Growing by 72 per cent in 2017, the augmented and virtual reality consumer market reached a value of $3.2 billion according to analytics firm IHS Markit.
With a steadily increasing user base investing in more content, apps, and location-based VR entertainment, 2017 was a strong year for the business.
Projected growth estimates the VR global install base will rise from 28 million to 75.7 million by 2021, and that revenues will reach $5.9 billion.
The market for VR remains relatively niche at present, with consumer AR's market potential expected to significantly outstrip it over the next five years.
However, with hardware price drops, advancements in the tech, and more appealing content, VR headset adoption rates should continue rising.
Growth in VR is hampered though by the limited adoption of high-end PC and console headsets.
According to an IHS Markit report -- Immersive Computing: Consumer Augmented and Virtual Reality -- many independent VR content companies selling directly to consumers have found it difficult to realise a return on their investments.

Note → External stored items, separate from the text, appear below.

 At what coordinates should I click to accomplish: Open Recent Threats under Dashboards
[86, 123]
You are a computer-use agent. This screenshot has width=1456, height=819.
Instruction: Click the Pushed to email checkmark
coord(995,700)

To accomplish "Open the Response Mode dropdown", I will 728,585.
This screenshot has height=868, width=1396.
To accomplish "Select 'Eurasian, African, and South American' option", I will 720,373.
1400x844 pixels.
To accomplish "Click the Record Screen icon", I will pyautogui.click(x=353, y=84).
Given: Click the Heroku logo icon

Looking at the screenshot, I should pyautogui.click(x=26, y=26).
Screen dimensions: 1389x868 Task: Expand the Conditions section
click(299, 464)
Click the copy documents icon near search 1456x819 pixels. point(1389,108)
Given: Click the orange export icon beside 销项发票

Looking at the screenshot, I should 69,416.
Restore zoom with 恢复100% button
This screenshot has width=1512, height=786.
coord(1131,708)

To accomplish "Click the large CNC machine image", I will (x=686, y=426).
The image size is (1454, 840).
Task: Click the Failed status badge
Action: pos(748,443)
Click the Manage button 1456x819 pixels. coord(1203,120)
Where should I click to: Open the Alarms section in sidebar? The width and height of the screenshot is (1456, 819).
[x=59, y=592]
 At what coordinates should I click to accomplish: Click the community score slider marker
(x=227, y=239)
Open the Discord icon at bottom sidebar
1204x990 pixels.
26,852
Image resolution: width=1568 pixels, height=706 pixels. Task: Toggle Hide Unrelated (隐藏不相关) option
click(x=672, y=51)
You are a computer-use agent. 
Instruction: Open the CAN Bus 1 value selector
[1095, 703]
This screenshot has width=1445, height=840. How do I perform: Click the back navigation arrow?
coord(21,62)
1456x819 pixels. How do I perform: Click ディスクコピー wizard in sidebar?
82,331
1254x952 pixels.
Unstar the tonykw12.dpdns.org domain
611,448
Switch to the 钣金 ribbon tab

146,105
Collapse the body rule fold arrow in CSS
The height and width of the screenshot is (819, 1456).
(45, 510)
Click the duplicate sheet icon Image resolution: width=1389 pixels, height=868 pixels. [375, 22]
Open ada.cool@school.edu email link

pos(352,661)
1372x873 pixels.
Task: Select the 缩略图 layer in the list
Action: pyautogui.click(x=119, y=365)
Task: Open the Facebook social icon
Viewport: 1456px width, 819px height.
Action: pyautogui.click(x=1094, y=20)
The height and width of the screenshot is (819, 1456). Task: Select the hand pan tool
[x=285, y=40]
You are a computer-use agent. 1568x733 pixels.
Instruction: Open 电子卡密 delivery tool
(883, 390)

The report found that market performance for AR and VR was underpinned by several key factors.
First is the the popularity of apps that include AR feature ranging from entertainment, games, retail, and social media, which reached consumer spending of $2 billion last year.
Interest was spurred following the release of high-profile software development kits with Google's ARCore and Apple's ARKit, the latter of which has an install base alone of 375 million.
The adoption of high-end VR headsets, which saw numbers rise from 18 million to 28 million in 2017, has encouraged more active consumer spending.
A sudden flurry of big-budget console and PC games with VR modes, such as Resident Evil 7 and Fallout 4, has also helped drive consumer engagement.
Finally, 2017 saw a significant increase in location-based VR entertainment with the number of venues rising by 52 per cent, up to 8,945 globally.
Although the consumer VR headset market continues to grow, it does so at a sedate pace, the IHS Markit reported noted.
Restrictions on market growth were hardware cost and lack of "standout content", while smartphone VR was undermined by limited support for Google's new Daydream platform.
"The consumer AR market is inherently better positioned than VR, because AR features are relevant to a wider cross-section of content and application categories," said Piers Harding-Rolls, research and analysis director, IHS Markit.
"A smartphone-driven AR market offers a huge addressable audience, but this scale will be offset to an extent by the more limited use cases for handheld and small-screen dedicated AR experiences."